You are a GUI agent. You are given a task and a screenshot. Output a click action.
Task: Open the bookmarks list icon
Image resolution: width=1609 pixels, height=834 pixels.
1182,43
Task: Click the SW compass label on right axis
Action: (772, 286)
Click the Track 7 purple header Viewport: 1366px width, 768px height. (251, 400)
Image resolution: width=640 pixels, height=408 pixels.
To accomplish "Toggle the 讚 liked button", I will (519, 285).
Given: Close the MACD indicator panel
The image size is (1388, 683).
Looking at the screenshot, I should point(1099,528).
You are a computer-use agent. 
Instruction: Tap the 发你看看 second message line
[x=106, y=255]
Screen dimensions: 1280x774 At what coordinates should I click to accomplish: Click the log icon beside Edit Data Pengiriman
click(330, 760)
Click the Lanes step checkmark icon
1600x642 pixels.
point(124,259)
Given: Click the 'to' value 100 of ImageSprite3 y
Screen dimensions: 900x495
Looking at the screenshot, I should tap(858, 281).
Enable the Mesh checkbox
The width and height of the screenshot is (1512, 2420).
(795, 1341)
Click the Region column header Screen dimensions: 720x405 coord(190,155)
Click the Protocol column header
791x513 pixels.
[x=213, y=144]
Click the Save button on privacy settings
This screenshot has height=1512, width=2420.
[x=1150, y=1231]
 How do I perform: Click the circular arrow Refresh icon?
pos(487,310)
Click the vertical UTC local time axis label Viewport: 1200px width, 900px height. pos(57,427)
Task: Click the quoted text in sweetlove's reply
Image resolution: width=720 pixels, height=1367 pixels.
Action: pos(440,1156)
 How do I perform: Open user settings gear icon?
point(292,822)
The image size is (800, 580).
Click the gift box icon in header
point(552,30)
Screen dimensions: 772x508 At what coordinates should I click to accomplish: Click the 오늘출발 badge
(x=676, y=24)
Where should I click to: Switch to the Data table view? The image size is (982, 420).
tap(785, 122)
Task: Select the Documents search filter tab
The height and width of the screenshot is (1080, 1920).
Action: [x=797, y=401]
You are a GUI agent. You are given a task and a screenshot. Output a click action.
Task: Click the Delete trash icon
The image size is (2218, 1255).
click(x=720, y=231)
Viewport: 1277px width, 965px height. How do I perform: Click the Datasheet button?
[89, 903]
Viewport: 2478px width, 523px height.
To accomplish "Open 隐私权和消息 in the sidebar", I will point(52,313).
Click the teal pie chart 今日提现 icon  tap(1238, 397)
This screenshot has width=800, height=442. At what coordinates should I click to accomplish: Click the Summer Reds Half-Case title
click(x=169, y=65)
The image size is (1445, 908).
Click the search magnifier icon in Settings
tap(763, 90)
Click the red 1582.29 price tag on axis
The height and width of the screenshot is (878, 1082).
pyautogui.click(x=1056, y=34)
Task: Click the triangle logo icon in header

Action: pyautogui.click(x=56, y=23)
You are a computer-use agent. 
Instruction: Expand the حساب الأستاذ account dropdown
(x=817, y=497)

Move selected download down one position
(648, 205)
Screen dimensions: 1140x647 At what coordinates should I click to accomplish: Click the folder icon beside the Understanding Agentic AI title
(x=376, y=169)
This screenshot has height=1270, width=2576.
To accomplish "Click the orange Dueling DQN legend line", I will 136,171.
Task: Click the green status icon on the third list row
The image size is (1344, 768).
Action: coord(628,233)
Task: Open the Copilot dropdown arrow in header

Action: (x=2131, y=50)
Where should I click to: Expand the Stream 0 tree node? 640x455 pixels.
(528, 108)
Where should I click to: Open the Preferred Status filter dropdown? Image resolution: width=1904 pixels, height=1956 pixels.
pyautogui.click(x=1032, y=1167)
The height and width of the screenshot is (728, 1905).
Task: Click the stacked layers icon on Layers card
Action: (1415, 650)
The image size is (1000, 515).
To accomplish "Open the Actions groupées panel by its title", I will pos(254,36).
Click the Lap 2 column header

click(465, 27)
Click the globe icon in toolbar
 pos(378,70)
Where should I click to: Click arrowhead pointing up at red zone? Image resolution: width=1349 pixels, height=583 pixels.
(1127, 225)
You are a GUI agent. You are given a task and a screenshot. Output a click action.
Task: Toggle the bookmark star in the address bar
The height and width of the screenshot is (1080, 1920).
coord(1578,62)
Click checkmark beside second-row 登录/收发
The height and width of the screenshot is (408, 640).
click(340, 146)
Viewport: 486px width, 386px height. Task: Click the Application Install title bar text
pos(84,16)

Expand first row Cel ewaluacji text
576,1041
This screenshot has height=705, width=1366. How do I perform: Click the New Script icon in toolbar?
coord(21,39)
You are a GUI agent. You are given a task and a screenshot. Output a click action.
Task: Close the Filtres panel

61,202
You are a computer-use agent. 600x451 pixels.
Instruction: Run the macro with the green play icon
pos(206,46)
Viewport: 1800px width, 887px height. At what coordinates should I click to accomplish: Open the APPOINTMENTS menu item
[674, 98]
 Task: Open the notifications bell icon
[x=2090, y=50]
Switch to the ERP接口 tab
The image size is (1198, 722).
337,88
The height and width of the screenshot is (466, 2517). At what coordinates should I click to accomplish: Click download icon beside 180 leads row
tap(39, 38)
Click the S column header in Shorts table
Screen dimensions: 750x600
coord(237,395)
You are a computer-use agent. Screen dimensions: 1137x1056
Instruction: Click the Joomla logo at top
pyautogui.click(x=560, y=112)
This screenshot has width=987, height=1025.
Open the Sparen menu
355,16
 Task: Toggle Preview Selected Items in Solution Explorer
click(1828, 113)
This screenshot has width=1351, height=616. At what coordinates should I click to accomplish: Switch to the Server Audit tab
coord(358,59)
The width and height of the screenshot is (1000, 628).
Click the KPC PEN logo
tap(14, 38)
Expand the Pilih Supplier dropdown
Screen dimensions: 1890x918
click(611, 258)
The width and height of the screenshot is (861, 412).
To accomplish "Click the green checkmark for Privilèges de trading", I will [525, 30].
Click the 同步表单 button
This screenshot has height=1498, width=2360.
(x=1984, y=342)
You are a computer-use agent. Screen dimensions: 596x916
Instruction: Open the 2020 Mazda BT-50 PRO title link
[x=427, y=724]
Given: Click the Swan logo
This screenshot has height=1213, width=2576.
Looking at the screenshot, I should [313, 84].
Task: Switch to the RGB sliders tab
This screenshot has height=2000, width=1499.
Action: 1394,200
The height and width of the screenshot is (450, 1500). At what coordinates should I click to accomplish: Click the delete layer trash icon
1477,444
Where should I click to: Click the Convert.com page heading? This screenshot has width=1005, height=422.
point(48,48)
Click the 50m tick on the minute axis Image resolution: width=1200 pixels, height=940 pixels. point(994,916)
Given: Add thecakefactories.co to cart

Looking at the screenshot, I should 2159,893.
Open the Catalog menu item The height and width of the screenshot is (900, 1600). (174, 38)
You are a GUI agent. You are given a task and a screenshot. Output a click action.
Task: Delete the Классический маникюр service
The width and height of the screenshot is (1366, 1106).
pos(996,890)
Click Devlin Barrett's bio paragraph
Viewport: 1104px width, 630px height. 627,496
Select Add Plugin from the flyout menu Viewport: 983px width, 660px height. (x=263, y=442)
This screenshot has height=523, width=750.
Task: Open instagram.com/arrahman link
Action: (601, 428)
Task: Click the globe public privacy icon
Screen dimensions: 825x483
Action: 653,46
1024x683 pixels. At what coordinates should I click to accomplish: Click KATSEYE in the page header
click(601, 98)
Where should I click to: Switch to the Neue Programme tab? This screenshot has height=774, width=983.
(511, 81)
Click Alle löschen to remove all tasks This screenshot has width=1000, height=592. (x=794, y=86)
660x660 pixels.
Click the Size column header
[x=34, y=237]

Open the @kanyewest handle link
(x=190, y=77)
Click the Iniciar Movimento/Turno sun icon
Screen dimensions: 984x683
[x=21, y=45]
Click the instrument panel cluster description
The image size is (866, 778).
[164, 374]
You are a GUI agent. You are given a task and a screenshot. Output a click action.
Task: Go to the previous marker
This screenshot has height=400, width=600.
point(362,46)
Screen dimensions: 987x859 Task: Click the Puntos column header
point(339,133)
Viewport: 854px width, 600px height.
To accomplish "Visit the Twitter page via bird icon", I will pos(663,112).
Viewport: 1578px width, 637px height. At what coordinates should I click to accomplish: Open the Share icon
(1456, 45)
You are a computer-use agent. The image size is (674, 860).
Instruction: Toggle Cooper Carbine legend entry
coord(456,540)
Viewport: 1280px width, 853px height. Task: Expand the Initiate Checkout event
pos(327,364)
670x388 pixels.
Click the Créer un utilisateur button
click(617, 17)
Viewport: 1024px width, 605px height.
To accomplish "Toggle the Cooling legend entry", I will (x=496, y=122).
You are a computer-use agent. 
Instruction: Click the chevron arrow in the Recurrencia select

● **Given instruction**: Convert the items from the line with "Where should I click to: Click arrowhead" to the line with "(1127, 225)" into a two-column CSV with the header row instruction,coordinates. Give one row per item, with its text and its answer each in a single quoted field and any line breaks replaced by spaces.

● **Task solution**:
instruction,coordinates
"Where should I click to: Click arrowhead pointing up at red zone? Image resolution: width=1349 pixels, height=583 pixels.","(1127, 225)"